The government is another entity that hires a large number of accountants, with jobs at the Internal Revenue Service and General Accounting Office. Certain sectors of the economy, such as energy services, medical devices, education, and hospital administration have grown rapidly and as a result added more accountant jobs to the rolls.
A career in accounting requires:
- Strong analytical and computer skills
- A high aptitude in math
- The ability to synthesize data
- Strong communication and people skills
Responsibilities are diverse, depending on the firm you work for. Many entry-level jobs begin in auditing, which allows the graduate to learn a lot about the finances of a company. Recent changes in tax laws and audit requirements have led to an expansion in this field.
The accounting major can establish his or her own private practice and make money through consulting or managing the affairs of smaller firms. This is a growing area, as consultants are relied upon to bring new ideas to a company and challenge existing practices.
A substantial amount of money can be made in the profession, with top partners making several million dollars a year. In the past few years, larger firms have not added as many new jobs as smaller firms, because of fear of exposure and liability issues. However, overall, the accounting profession will remain strong in years to come and will continue to change with global and technological demands.
Accounting Major Specializations
The college accounting major is probably most familiar with the career of auditing because it is the profession most talked about. Auditors are responsible for analyzing organizations’ internal controls to make sure that correct processes are being followed. Larger organizations, such as banks and pharmaceuticals, have strict federal guidelines on how they should legally operate. An internal auditor to the company is responsible for ensuring that all required processes are followed. Most regulated industries also employ external auditors, independent workers outside the company, to assess whether the company is compliant with set standards.
- Governmental Accounting
Accounting majors looking for a job at the federal, state, or local level might consider governmental accounting. There are many advantages to working for the government, including job security and career growth. Two large government agencies that actively seek accountants are the Internal Revenue Service and the Federal Reserve Bank. Accountants who work for the IRS or Fed are responsible for making sure that businesses are spending money appropriately and legally. Employees at these firms are involved in analyzing finances and budgets.

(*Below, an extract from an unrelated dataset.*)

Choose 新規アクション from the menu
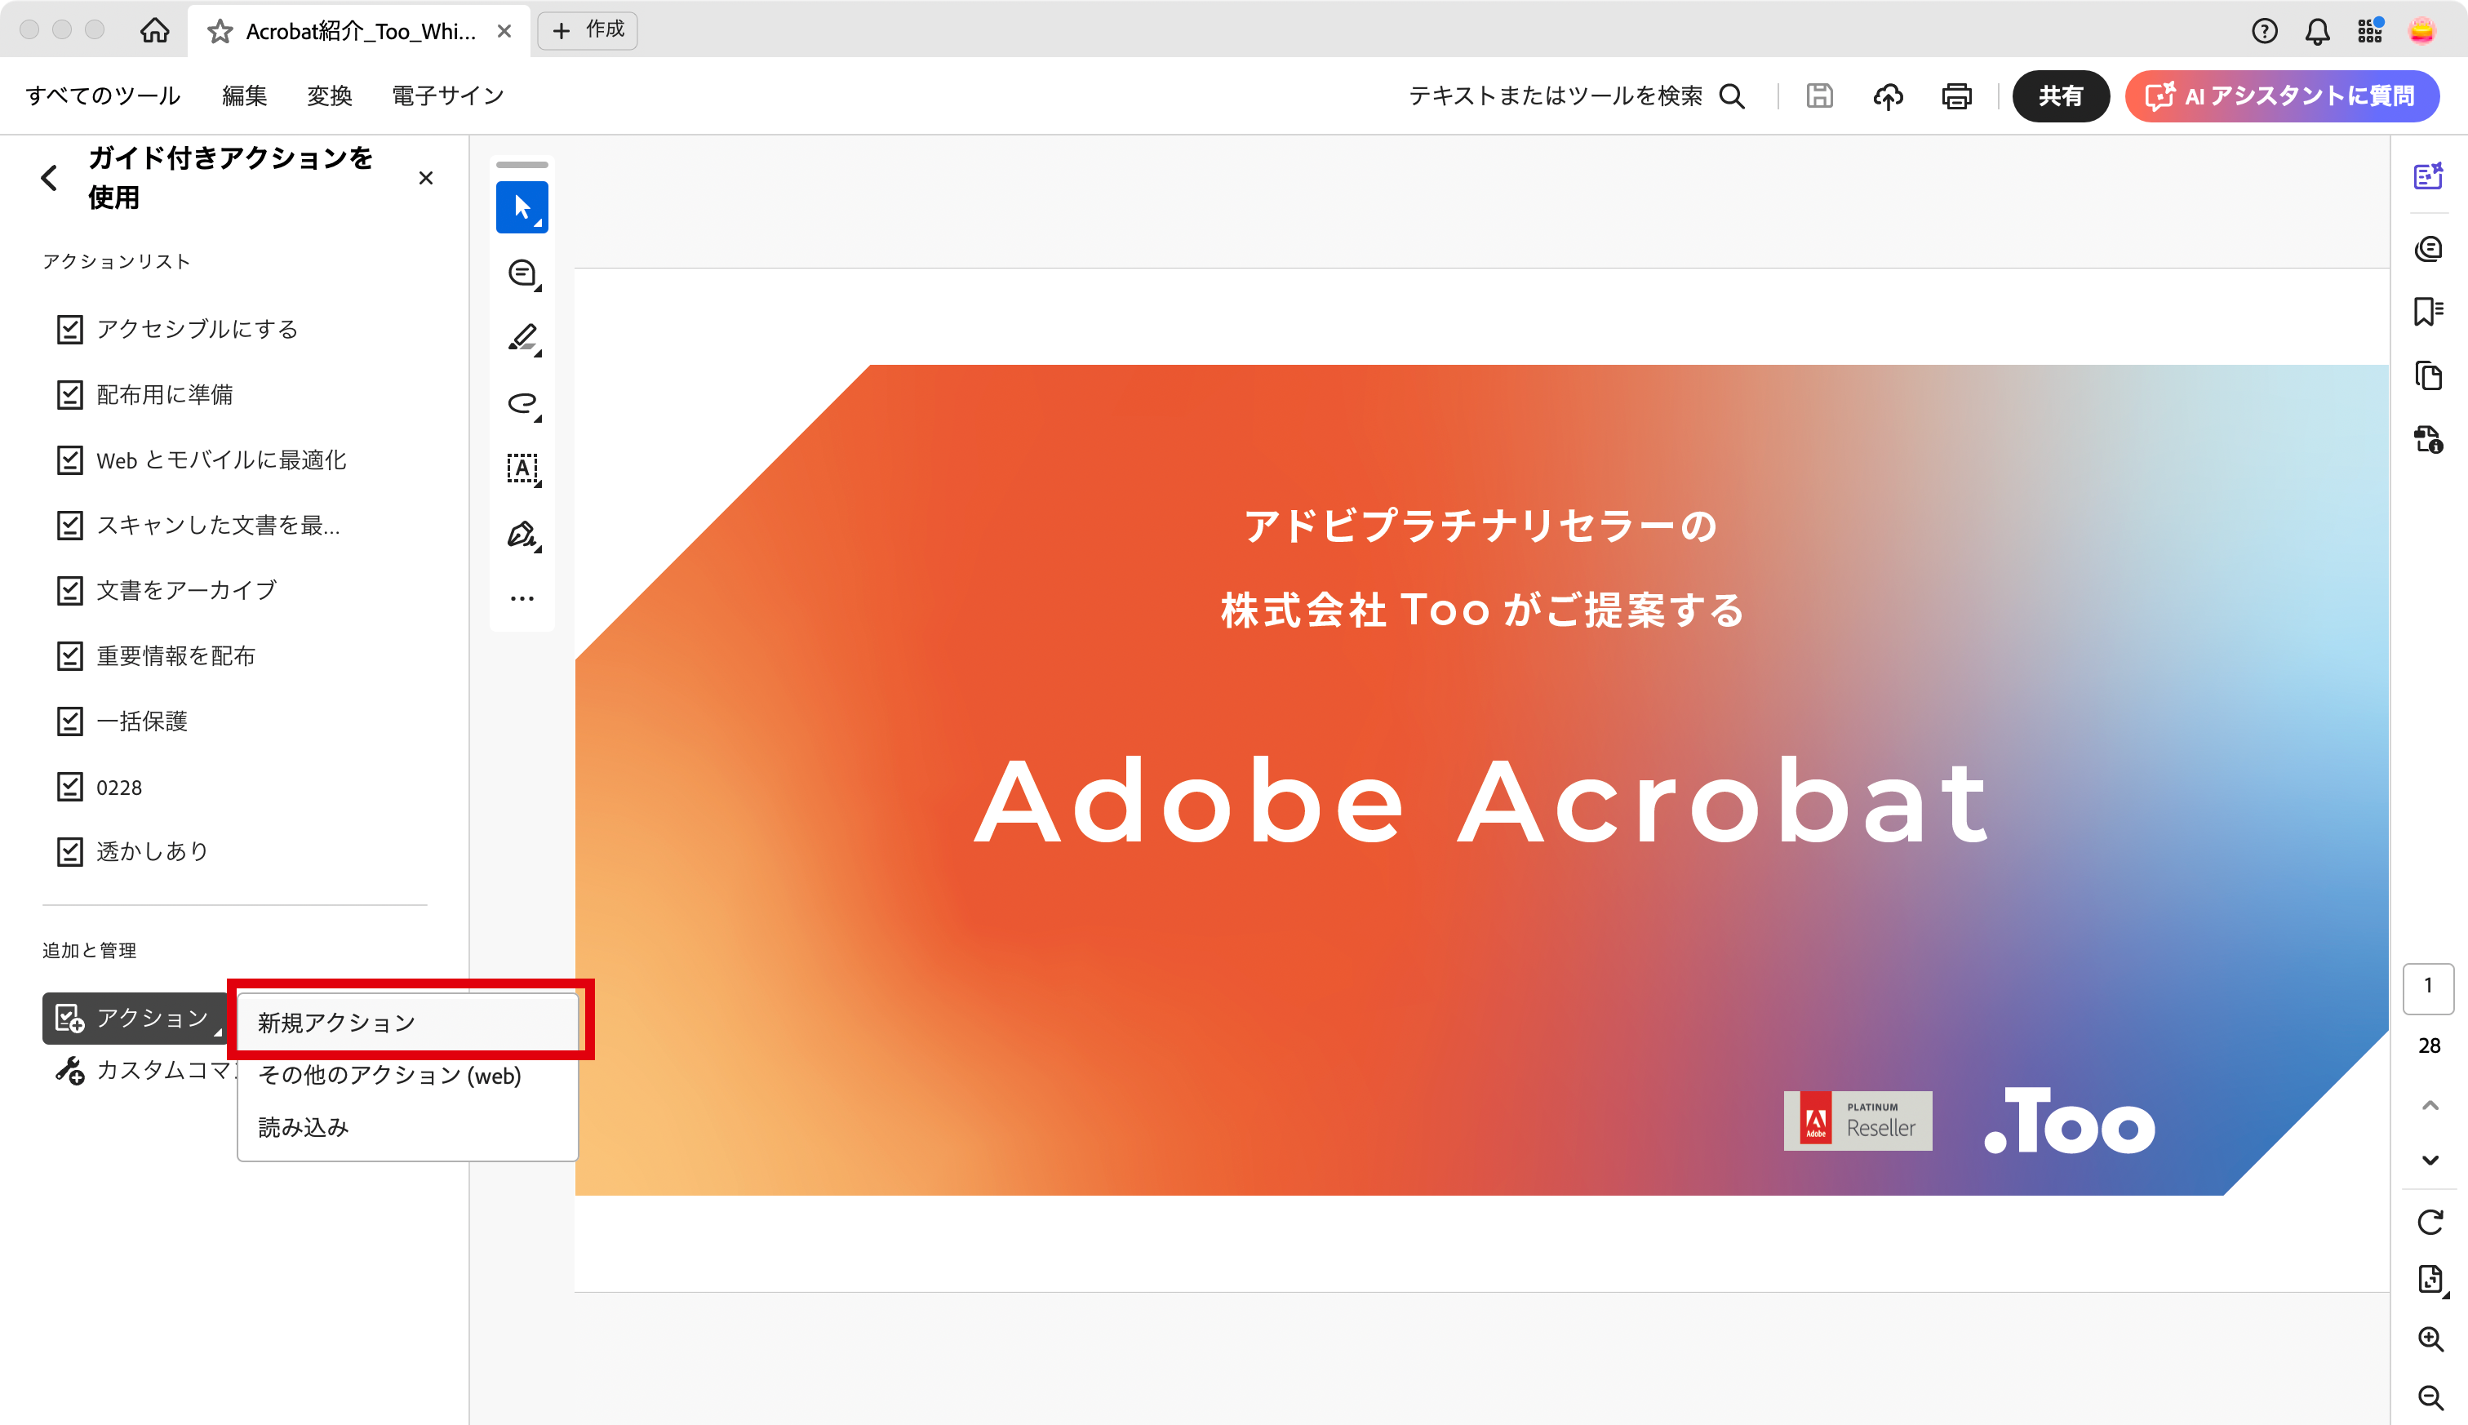The height and width of the screenshot is (1425, 2468). 337,1023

- Certified Financial Accountant
For accounting majors interested in working with investments, the CFA or Certified Financial Accountant designation can be a way to advance their career and gain respect in the industry. The CFA Exam is difficult, with an average pass rate of 39 percent as of 2010; however, once attaining certification, the professional will easily find a job in a major institutional investment firm, bank, or government agency. This certification is a global standard and focuses on investments, ethics, and financial accounting. Four years’ relevant work experience is required before taking the test, which is a three-part exam.

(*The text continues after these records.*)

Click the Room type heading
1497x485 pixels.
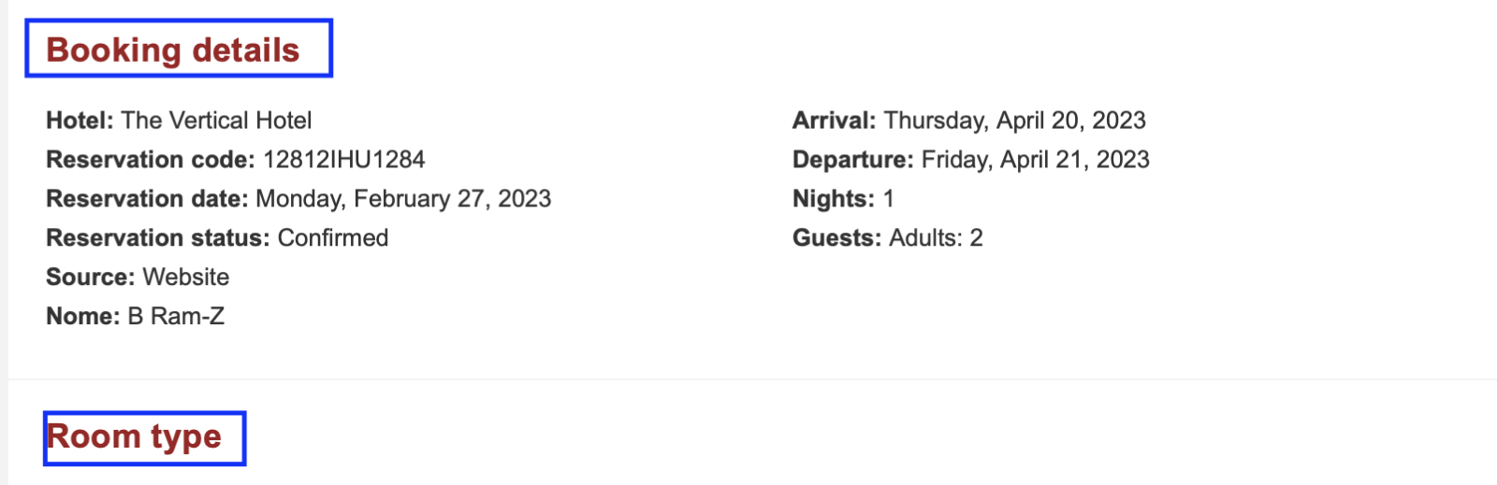[134, 436]
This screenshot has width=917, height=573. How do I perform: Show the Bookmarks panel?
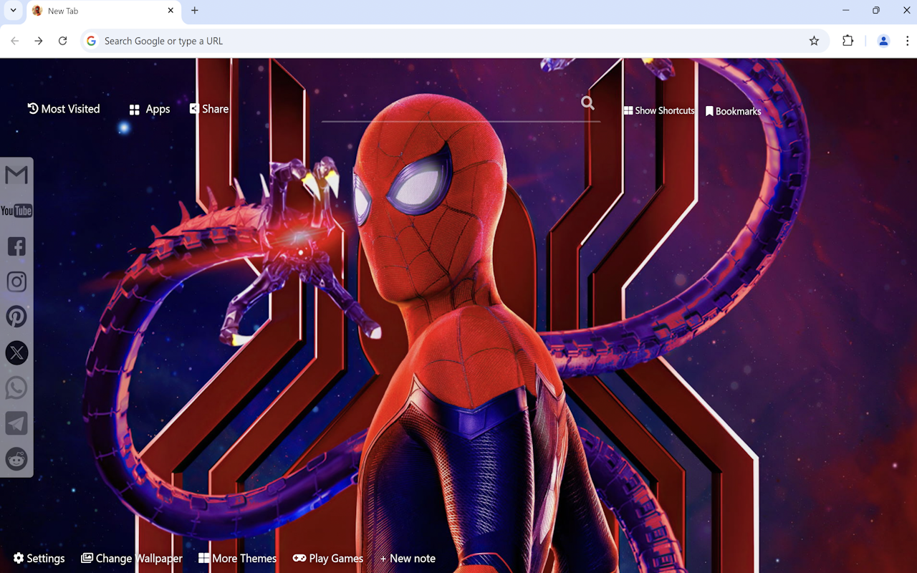pyautogui.click(x=734, y=110)
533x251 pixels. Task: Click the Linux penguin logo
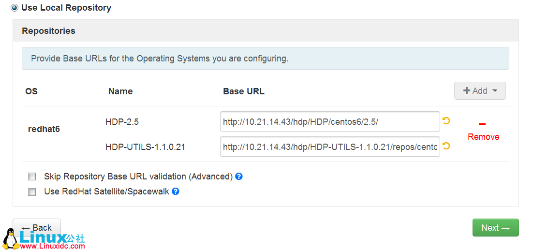10,239
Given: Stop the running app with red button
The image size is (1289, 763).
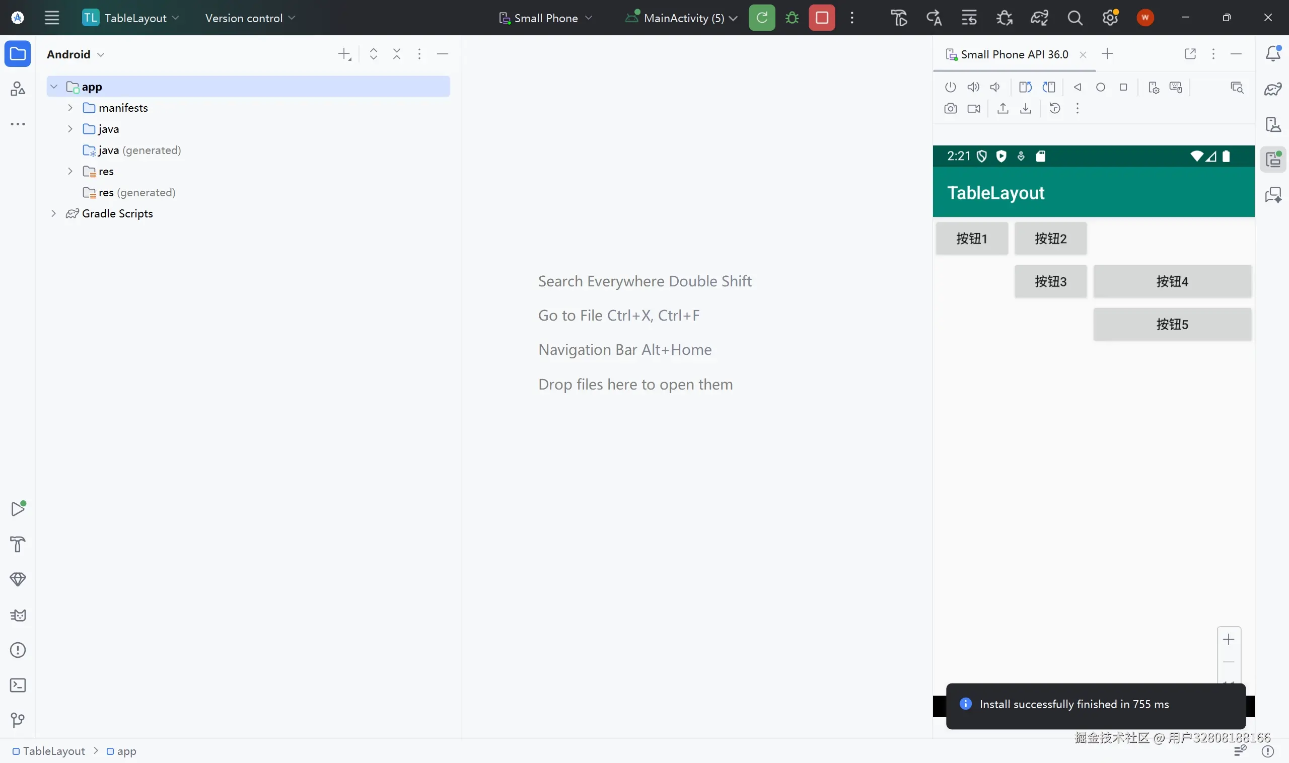Looking at the screenshot, I should click(821, 18).
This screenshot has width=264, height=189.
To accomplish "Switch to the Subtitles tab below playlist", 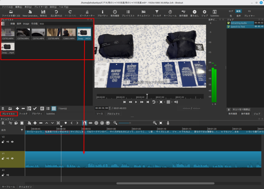I will point(50,114).
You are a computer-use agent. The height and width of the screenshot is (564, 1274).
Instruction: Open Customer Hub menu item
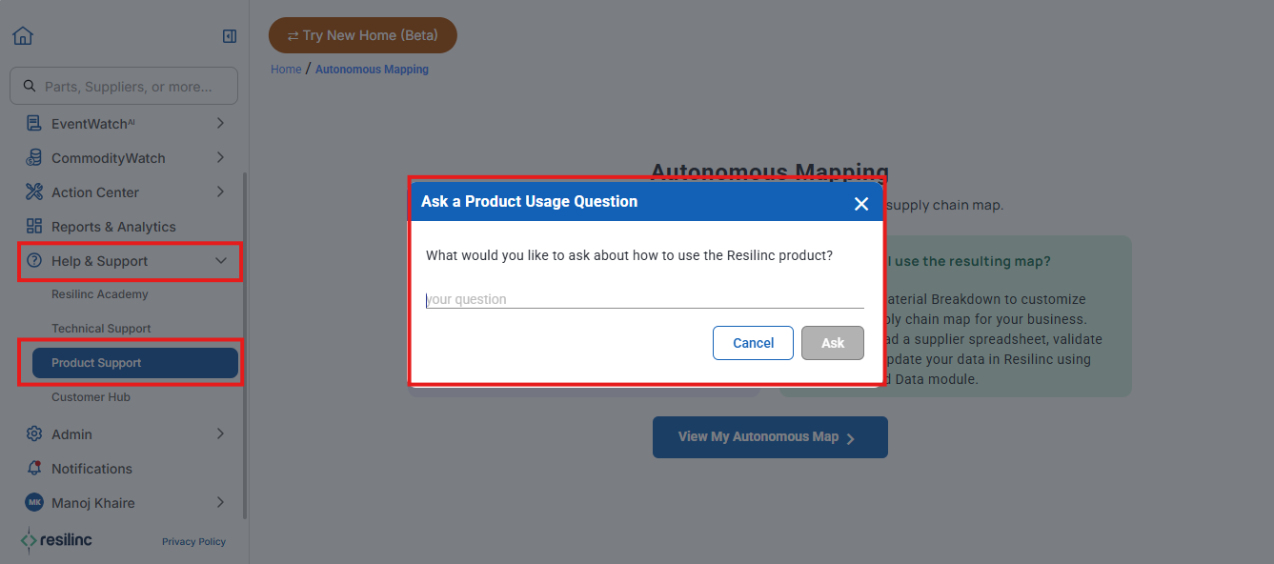(x=91, y=397)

- Certified Public Accountant
At some point during his or her career, an accounting major might decide to become a CPA or Certified Public Accountant. The CPA is a highly respected global credential. The designation is followed by a rigorous exam offered by AICPA. There are annual continuing education requirements to remain certified. A CPA might work independently or for an accounting firm, providing services such as tax consulting and auditing.

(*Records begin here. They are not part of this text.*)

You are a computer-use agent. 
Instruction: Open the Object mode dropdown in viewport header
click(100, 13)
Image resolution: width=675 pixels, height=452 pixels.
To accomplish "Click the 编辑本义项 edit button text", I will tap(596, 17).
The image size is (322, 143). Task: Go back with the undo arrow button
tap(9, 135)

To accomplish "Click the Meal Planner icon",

- Certified Management Accountant
Another highly regarded certification that the accounting major might consider is the CMA or Certified Management Accountant. These specialists are usually more involved in working with upper management at firms to help with strategic planning. The CMA might be asked to evaluate budgets and expenditures as they relate to increasing profits for a firm.
Taxation is a specialized field requiring the accounting major to take classes in law. Tax law changes every year and is complex, varying by state, country, and government. The main goal of taxes is to raise money for the government, although many times the money is used to support social, economic, and political goals. The taxation expert might represent the government by levying a tax on individuals, businesses, or other entities to recoup its money or might assist taxpayers during an audit. Many an accounting major goes to work for the IRS or for tax law firms.